The nets and streamers keep the predatory birds, like pelicans and especially those filthy flying rats--seagulls--from swooping down to eat the little hatchlings. We are told beforehand by the park rangers not to wave our hands to chase away the seagulls. The seagulls have learned from watching humans that the waving of hands means that there is food to be taken! That's why there are signs posted not to feed the animals, because then, animals like seagulls will lose their instinctive fear of humans and start targeting people for food, swooping down to steal them! Even worse, some human food is very bad for birds! So please listen to the park rangers and stop feeding the damn seagulls!

Dr Donna Shaver and the team release the hatchlings right as the sun rises, to help the hatchlings imprint on the beach and learn to come back to this location for nesting. Notice how the team wears gloves to keep their scent from interfering with the imprinting process. We are asked not to wear white, as the hatchlings may mistake the bright white clothing as the sun and get disoriented, heading towards the white clothing instead of towards the sea where the sun is rising. We are also asked not to bring any food, as that may attract predators, like coyotes and seagulls, which prey on hatchlings.

Kemp's ridley sea turtles are the only species that nest in the day. The females lay 50 to 100 eggs in a clutch.
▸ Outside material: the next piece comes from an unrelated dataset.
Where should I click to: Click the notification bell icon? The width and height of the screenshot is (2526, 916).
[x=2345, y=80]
And in the late spring to summer season, the females may lay two to three times, then take the following year off. When the turtles lay their eggs, they enter a trance state, where they tune everything out. This is the time the scientists take measurements and make observations of the turtle. It is also when the turtle is most vulnerable, especially since they like to nest in the tracks of soft sand made by vehicles. And they are prone to get run over because they blend well with the sand and they won't get out of the way. That's why teams patrol the beaches to spot and protect nesting or injured or ill turtles.

As with other reptiles, the temperature in the nest determines the sex of the hatchlings. Higher temperatures lead to more females. So the eggs near the top, close to feel the heat of the sun, are females. The eggs towards the bottom turn out to be males.
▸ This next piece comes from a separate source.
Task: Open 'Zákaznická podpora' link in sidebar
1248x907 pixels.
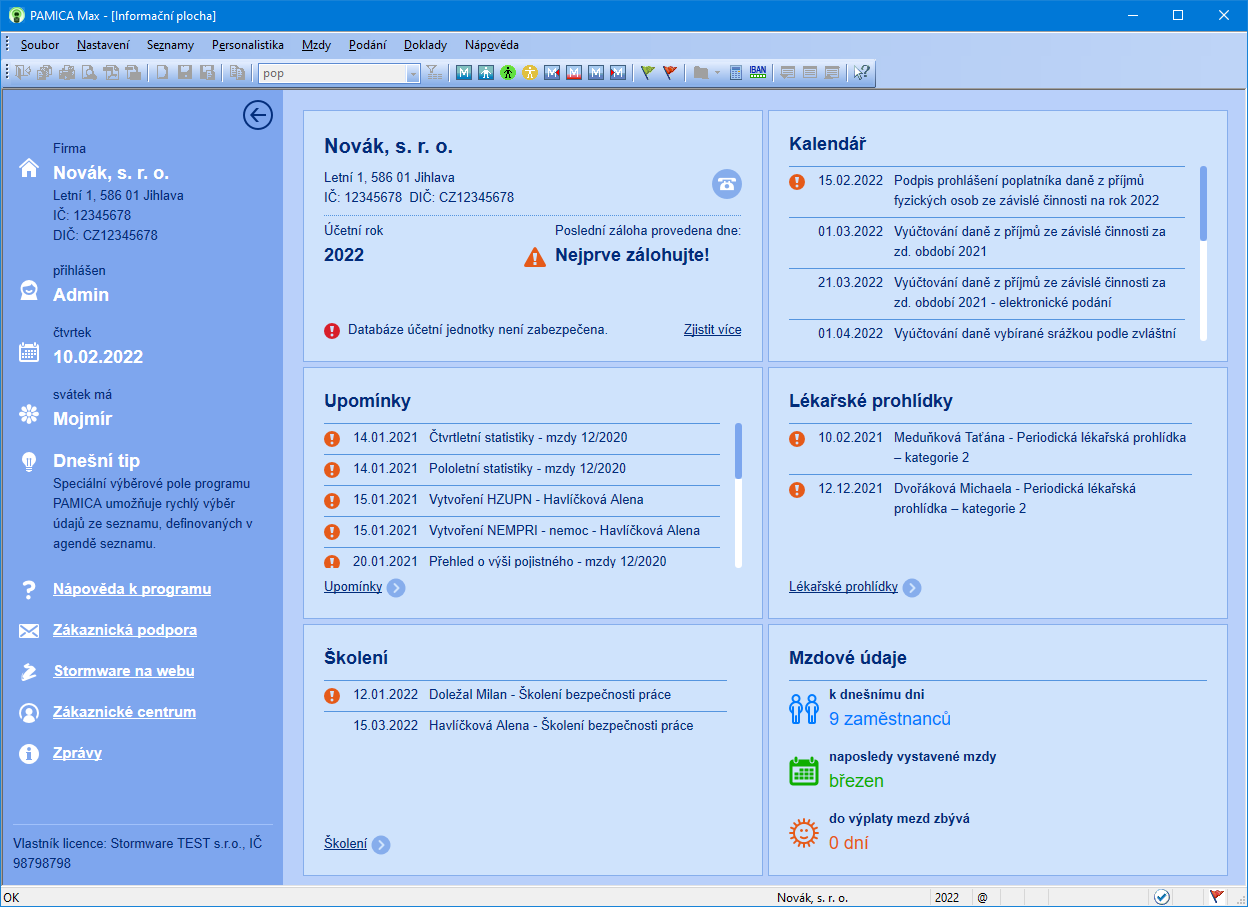Action: point(125,630)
Once they grow up to be adults, the females will return to lay their eggs. But the males will live our their lives at sea.

The team knows that the hatchlings are ready to hatch out of their shells by their activity. In their special sand incubators, the hatchlings start to move towards the surface, from a depth of a foot or so. The first hatchers create enough movement to cause the sand to form a divet, a hole, in the top of the sand. That signals that the frenzy, the act of crawling out the sand and towards the sea will begin soon, at the next sunrise. And since these are reptiles, cold blooded--unable to regulate their own body temperature, they need the warmth of the sun and a little time to get moving, and some late hatchers take a bit more time to wake up and warm up to get moving.

These are the little ones the park rangers bring around to show us. And after a little time warming up in the ranger's hands, the hatchling is ready to join their siblings all ready in or headed towards the sea. Then they are released and guarded as they make their way toward the waters of the Gulf of Mexico.

Please, No Flash Photography. The bright light disorients the hatchlings and ruins the imprinting process. Cute little babies, aren't they?

It takes 10 to 12 years for the baby hatchlings to mature. So, it will be at least 10 long years before we see the females from this clutch return to nest on these shores. Let's hope these babies all survive and thrive to adulthood.

Have a safe journey, little hatchlings! Y'all come back, now, ya hear!?!